Problem to solve: Could you repeat word for word only the lines from the one containing "Given: Click the top Refresh button" to the last line of the data below?

Pixel coordinate grounding data
--- START ---

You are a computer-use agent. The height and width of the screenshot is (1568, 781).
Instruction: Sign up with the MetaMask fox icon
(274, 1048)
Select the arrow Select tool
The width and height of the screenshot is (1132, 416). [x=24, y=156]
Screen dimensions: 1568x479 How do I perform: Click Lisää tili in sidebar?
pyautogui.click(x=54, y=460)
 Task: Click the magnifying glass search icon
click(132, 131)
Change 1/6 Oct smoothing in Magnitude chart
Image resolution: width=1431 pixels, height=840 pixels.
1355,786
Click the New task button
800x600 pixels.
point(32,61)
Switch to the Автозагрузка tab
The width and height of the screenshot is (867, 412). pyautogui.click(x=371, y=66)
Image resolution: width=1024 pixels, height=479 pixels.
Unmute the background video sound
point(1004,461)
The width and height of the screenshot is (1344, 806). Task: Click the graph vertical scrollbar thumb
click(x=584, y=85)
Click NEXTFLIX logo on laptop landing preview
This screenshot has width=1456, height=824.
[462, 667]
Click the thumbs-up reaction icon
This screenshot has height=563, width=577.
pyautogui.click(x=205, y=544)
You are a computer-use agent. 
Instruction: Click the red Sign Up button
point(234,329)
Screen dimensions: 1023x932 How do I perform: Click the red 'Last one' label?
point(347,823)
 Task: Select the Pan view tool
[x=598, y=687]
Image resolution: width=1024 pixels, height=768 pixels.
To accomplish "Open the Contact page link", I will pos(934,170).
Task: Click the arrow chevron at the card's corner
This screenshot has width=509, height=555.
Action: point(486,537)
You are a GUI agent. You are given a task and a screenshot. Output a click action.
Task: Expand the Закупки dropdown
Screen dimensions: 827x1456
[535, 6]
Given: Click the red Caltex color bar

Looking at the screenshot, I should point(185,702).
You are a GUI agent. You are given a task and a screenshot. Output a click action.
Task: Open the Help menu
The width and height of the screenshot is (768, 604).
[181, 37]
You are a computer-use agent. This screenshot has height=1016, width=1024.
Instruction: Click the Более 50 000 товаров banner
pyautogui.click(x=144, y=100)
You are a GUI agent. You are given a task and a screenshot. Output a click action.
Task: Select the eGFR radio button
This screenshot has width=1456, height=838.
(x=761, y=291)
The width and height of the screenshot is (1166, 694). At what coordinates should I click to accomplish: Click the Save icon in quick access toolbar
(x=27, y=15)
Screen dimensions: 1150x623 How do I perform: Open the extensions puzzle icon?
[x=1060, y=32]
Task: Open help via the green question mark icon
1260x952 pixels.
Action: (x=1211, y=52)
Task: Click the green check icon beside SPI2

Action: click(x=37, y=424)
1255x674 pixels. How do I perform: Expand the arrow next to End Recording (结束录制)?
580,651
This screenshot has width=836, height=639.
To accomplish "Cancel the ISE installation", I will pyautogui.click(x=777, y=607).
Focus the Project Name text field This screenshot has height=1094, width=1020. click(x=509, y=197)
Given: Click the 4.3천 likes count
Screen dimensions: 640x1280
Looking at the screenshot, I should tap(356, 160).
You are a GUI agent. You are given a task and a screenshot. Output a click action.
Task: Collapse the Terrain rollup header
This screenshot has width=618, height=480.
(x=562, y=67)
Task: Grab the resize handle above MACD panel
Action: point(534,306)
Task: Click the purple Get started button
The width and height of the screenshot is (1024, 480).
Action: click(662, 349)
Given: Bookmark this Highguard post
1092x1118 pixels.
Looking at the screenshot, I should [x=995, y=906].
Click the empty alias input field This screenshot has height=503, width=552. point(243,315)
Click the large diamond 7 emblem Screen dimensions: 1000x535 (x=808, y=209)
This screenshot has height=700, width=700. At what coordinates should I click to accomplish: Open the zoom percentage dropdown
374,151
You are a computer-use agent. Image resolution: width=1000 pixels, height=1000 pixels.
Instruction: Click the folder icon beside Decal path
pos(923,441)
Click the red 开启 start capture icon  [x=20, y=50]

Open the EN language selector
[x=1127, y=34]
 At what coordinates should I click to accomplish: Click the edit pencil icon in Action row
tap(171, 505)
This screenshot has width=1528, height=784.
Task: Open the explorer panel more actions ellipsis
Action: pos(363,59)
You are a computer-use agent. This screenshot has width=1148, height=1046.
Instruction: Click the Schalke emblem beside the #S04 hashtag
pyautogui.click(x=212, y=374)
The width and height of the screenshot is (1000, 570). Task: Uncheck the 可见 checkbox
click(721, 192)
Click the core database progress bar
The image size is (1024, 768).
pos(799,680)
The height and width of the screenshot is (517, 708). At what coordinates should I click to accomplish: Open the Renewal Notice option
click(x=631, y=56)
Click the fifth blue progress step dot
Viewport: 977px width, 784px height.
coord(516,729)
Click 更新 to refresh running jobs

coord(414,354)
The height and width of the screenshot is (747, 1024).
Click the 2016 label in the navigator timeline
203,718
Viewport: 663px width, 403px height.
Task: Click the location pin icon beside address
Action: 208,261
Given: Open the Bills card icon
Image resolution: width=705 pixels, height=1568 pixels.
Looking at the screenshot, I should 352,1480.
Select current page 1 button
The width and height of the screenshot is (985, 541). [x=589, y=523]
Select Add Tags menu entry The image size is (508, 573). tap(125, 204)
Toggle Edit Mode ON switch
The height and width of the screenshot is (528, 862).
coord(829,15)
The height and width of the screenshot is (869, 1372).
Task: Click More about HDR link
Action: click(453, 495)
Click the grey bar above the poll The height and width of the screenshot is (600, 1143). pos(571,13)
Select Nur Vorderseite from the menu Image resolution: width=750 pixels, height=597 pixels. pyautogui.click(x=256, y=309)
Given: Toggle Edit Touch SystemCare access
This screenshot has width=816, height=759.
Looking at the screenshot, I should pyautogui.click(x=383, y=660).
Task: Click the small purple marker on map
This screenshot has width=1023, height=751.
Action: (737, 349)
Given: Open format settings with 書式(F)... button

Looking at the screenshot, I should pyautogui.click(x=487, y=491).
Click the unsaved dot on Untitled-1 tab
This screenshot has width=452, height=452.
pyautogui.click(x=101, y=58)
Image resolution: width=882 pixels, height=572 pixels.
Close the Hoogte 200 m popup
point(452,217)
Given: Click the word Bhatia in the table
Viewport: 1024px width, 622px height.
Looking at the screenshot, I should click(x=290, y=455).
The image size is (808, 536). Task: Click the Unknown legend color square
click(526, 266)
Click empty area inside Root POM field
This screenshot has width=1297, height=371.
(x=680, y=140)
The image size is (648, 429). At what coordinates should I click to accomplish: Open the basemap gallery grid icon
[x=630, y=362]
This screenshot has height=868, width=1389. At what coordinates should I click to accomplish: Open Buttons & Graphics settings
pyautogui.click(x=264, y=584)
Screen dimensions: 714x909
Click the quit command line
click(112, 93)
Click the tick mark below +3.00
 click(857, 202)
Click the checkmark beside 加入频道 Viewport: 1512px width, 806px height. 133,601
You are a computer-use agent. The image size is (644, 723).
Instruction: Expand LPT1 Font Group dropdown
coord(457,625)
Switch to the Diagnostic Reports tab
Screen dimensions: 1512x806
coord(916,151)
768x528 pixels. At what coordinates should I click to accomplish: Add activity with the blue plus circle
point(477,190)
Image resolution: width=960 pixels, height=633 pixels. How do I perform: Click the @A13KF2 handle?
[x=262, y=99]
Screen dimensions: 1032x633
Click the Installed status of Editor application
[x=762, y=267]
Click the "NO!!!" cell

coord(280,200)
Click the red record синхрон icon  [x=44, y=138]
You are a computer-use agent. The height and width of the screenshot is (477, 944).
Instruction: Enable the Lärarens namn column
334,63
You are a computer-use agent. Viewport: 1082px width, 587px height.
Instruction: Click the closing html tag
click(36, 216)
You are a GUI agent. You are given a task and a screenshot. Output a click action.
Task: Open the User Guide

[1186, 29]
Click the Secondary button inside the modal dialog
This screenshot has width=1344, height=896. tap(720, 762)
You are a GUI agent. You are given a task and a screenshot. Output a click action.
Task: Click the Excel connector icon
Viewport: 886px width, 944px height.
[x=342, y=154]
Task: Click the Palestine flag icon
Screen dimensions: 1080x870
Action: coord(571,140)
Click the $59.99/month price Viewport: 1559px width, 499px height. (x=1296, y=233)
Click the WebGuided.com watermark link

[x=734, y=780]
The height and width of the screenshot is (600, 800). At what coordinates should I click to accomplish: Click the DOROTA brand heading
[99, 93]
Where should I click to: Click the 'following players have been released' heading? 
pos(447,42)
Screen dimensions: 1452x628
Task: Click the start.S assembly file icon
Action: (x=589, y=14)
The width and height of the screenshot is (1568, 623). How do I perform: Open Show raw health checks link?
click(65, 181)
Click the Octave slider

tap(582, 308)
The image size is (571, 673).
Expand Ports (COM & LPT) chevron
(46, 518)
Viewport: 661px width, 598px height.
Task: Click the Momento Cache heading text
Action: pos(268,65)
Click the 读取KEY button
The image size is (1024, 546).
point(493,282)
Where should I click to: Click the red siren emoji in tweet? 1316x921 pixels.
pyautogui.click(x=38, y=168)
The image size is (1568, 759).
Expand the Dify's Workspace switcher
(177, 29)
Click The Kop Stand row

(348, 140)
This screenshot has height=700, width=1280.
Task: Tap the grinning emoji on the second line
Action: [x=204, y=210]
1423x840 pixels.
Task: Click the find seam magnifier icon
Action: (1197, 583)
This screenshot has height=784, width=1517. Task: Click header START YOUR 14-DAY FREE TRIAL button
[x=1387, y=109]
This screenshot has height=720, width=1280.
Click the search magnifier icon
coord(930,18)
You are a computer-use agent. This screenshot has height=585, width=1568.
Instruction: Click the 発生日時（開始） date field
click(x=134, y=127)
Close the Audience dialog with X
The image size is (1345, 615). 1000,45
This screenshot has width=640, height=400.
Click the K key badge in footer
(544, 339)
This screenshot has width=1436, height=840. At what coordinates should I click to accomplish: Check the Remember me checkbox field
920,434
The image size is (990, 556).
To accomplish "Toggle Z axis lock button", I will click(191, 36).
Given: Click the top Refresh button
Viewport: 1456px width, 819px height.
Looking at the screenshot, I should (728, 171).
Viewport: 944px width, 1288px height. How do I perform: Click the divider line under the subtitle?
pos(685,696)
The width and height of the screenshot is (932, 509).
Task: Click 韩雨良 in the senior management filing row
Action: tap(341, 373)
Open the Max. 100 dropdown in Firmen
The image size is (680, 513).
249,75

--- END ---

Result of the task:
Given: Click the top Refresh button
Viewport: 1456px width, 819px height.
Looking at the screenshot, I should (728, 171).
Viewport: 944px width, 1288px height. How do I perform: Click the divider line under the subtitle?
pos(685,696)
The width and height of the screenshot is (932, 509).
Task: Click 韩雨良 in the senior management filing row
Action: tap(341, 373)
Open the Max. 100 dropdown in Firmen
The image size is (680, 513).
249,75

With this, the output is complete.